Günümüzde farklı farklı birçok sektör bulunmasına rağmen iş bulmak için tabiri caizse “40 takla atmak” gerekiyor. Tahmin edersiniz ki bu durumun zorluluğu geçmiş yıllarda çok daha fazlaydı. Hatta iyice geçmişe gittiğimizde iş bulmak bir yana, iş başvurusunda bulunmak bile oldukça meşakkatli bir süreçti. Bazı dönemlerde ise insanlar meslek sahibi olarak doğuyorlardı. :) Dönemlere göre farklılık gösteren iş arama süreçlerini ayrıntılı olarak inceleyelim.
1492 – Bu tarihte insanlar en fazla yün sarar veya okyanuslara açılırdı.
1632 – Amerika’da ilk postane açıldı. İş arayanlar artık CV’lerini posta yoluyla göndermeye başladılar.
1800’ler – İnsanlar doğuştan meslek sahibi oluyorlardı. Çünkü ailelerinin sahip olduğu tarlalarda çalışmak kaçınılmazdı. Kariyer gelişimi veya başka bir iş arama söz konusu bile değildi.
1830 – Amerika’da ilk demiryolu kullanıma açıldı. Böylece insanlar memleketleri dışında da çalışma fırsatı buldular.
1876 – Graham Bell telefonu icat etti. Bu gelişme yeni iş alanlarının ortaya çıkmasına olanak sağladı.
1950’ler – 2. Dünya Savaşı sonrasında beyaz yaka meslekleri ortaya çıktı. İş arayanlar, ofis işleri için başvurularda bulunmaya başladılar.
1969 – Ve internet dünyaya geldi. :) Ancak henüz kullanımı çok yaygınlaşmamıştı.
1980 – Cep telefonu icat edildi.
1982 – VHS ile ilk video özgeçmişi oluşturuldu. Fakat kaset ile özgeçmiş göndermek, kağıt ile göndermekten çok daha zordu.
1983 – Fax gönderim sayısı 300.000’den 4 milyona çıktı. İşverenler ve iş arayanlar için fax kullanımı çok daha kolay bir iletişim metodu haline geldi.
1989 – World Wide Web (www) hayata geçirildi. Özgeçmişler artık e-posta ile gönderilebilecekti.
1990 – Bu tarihten itibaren cep telefonu sektörü hızla yükselişe geçti. İş arayanlar artık mobil telefonları yardımıyla da başvuruda bulunabilmeye başladı.
1996 – Aleskey Vayner’ın yaptığı eğlenceli özgeçmiş videosu viral bir yayılım gösterdi. New York Times’a bile konu olan bu video sayesinde tüm online özgeçmiş videoları ilgi çekmeye başladı.
1999 – İlk iş ilanı panosu oluşturuldu. İş arayanlar özgeçmişlerini, işverenler ise aradıkları pozisyonları burada yayınlıyorlardı.

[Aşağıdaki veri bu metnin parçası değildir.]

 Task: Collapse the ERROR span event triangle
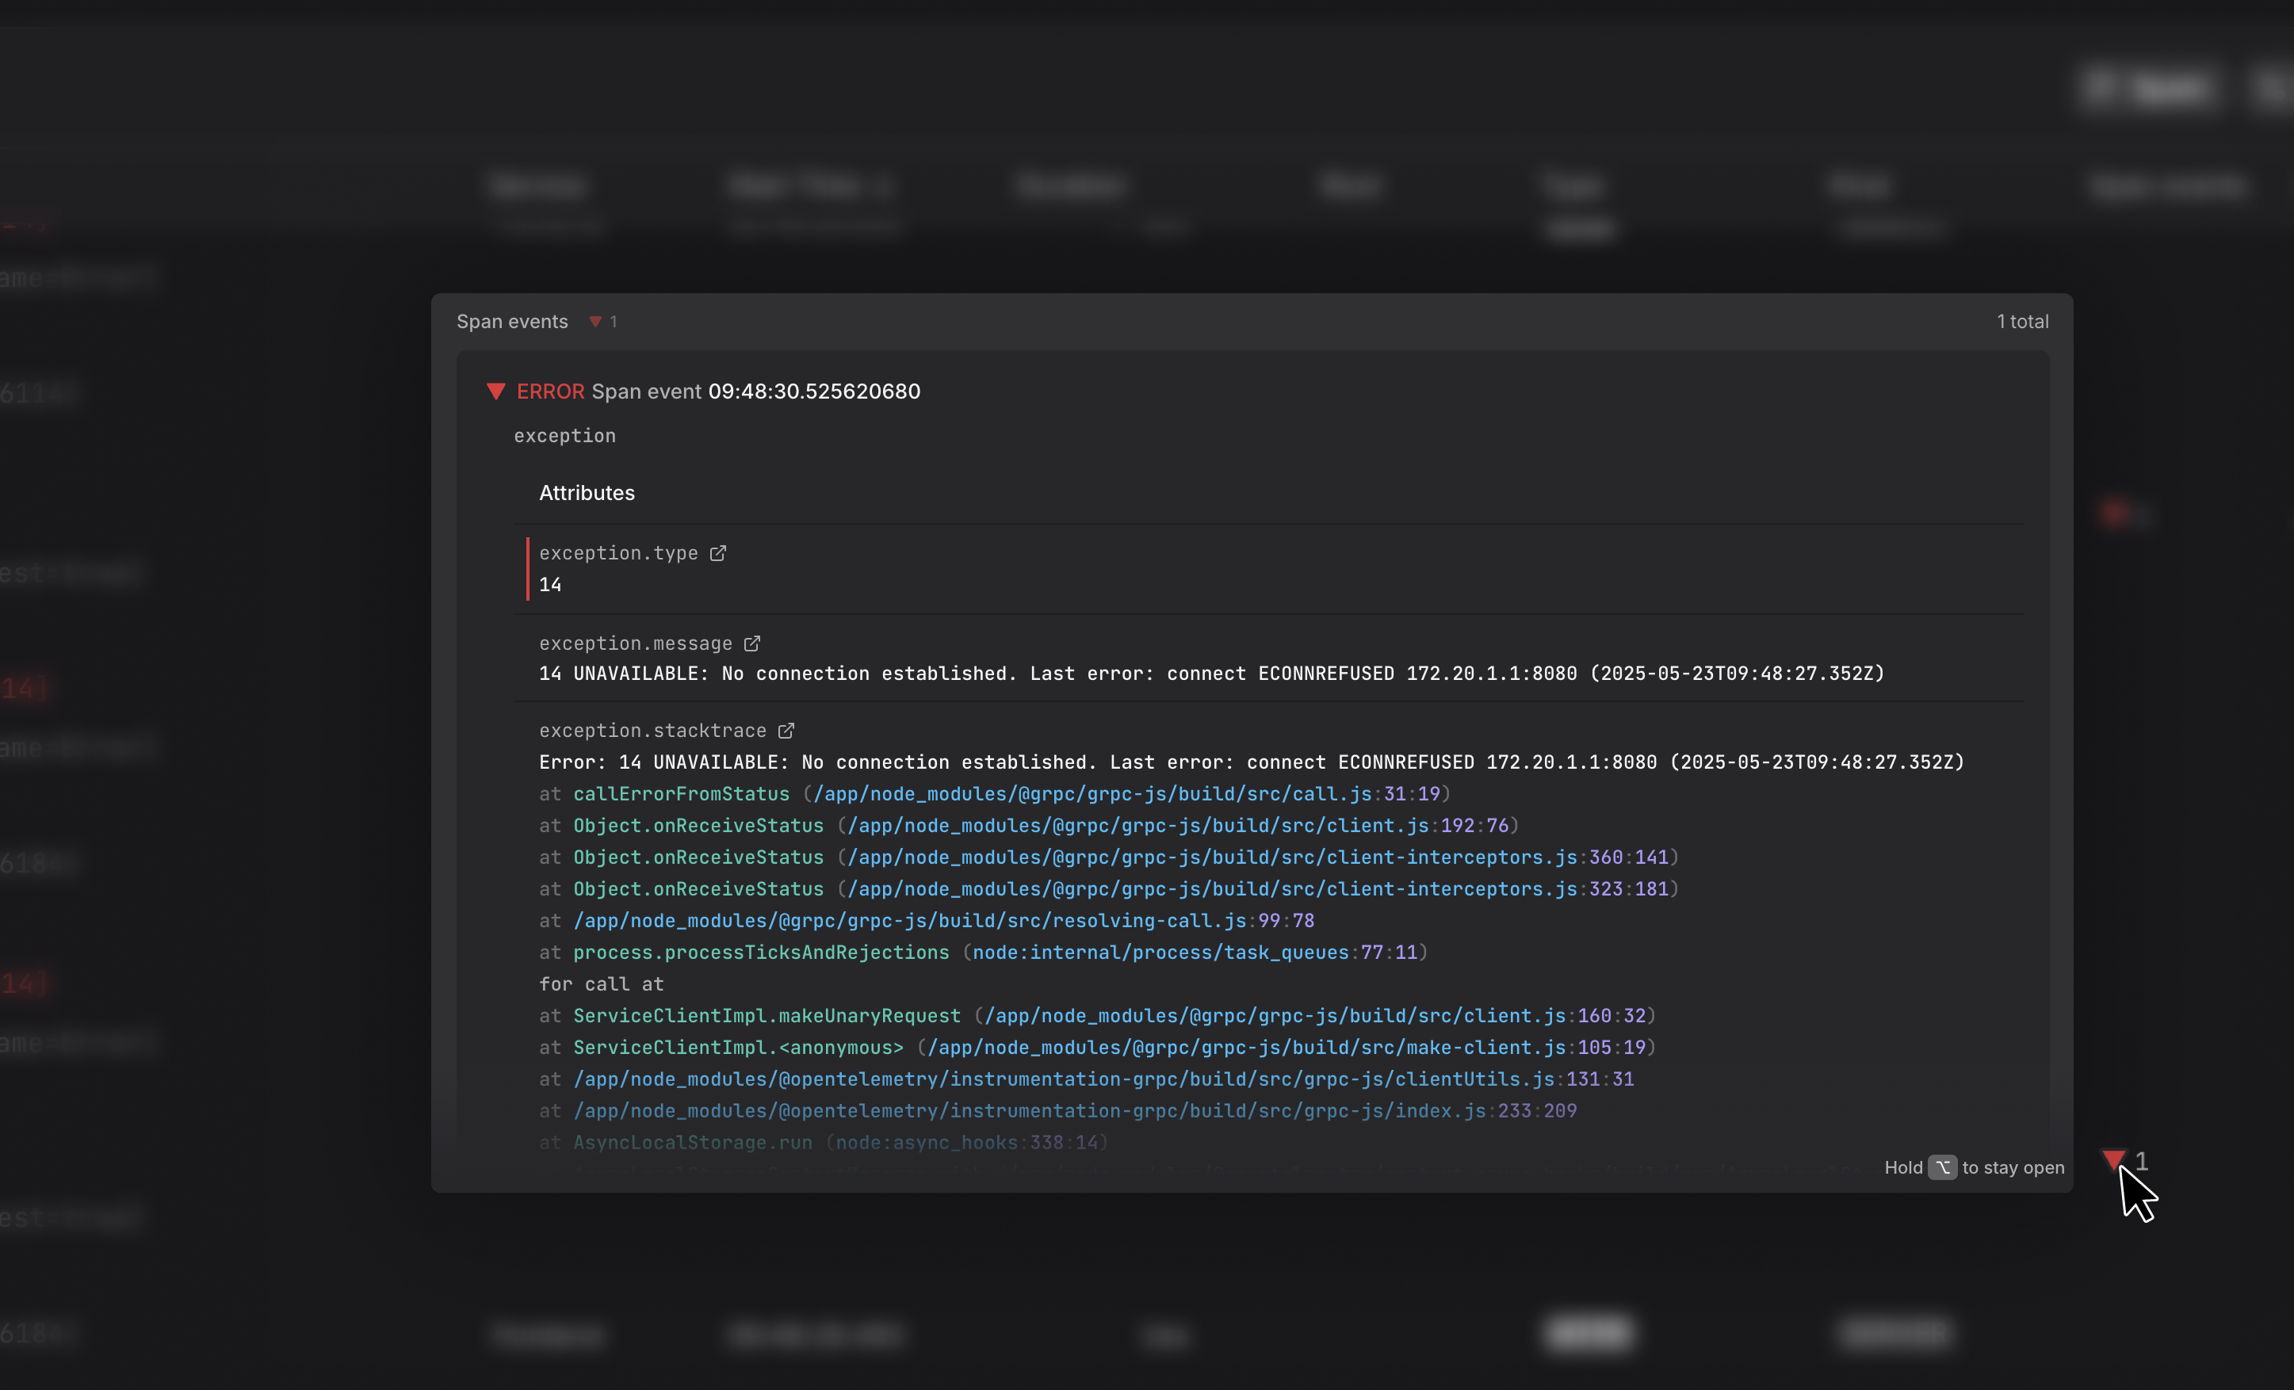coord(496,391)
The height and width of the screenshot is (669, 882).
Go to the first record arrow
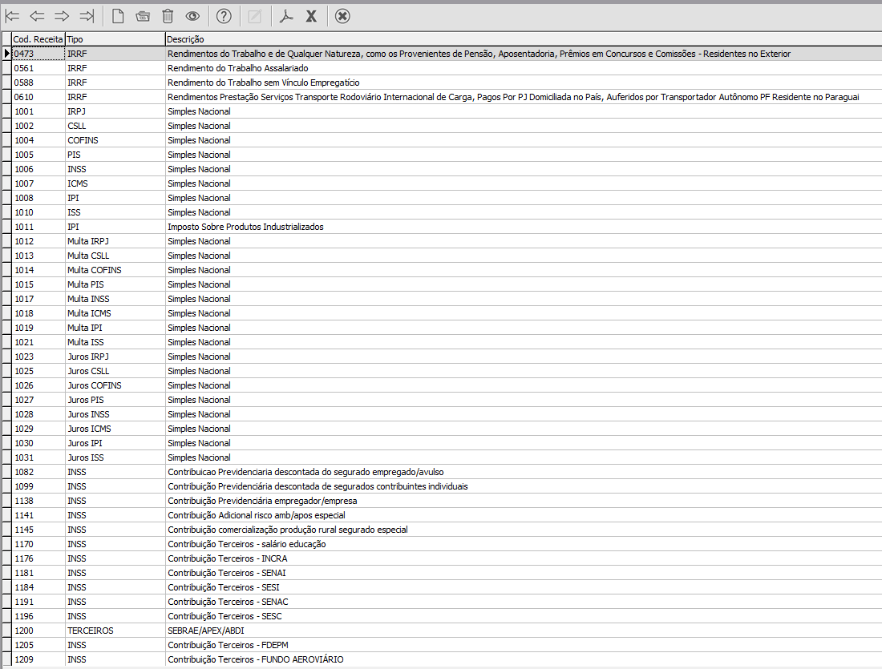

2000 – İnsanların %50’si interneti kullanmaya başladı. İş arayanlar özgeçmişlerini potansiyel işverenlere göndermeye başladılar.
2005 – Youtube ortaya çıktı. Çabuk yükleyebilme özelliği sayesinde video özgeçmiş oluşturmak, eskisine göre çok daha kolay bir hale geldi.
2010 – İnsanların %80’i interneti kullanır hale geldi. Online iş arama her geçen gün artarak devam etmeye başladı.
2011 – Markalar, sosyal medyayı işe alımların geleceği olarak gördüğü için sosyal işe alımlara %50 daha fazla yatırım yapmayı planlamaya başladı. Ayrıca markaların %89’u, işe alım süreçlerinin herhangi bir evresinde sosyal medyayı kullanır duruma geldi.
2012 – Online yetişkin bireylerin %66’sı en az 1 sosyal medya platformunu kullanır duruma geldi. İşverenler ve iş arayanlar arasındaki uçurum, sosyal medyanın yaygınlaşmasıyla birlikte kapandı ve bu durum her 2 tarafı da memnun etti.
Ve şimdi – Video mülakatları ve özgeçmişleri, işe alımın verimliliğini artırmak için kullanılıyor. İş arayanlar iPhone/iPad ve webcam aracılığıyla uluslararası şirketlerle mülakatlarını gerçekleştirebiliyorlar.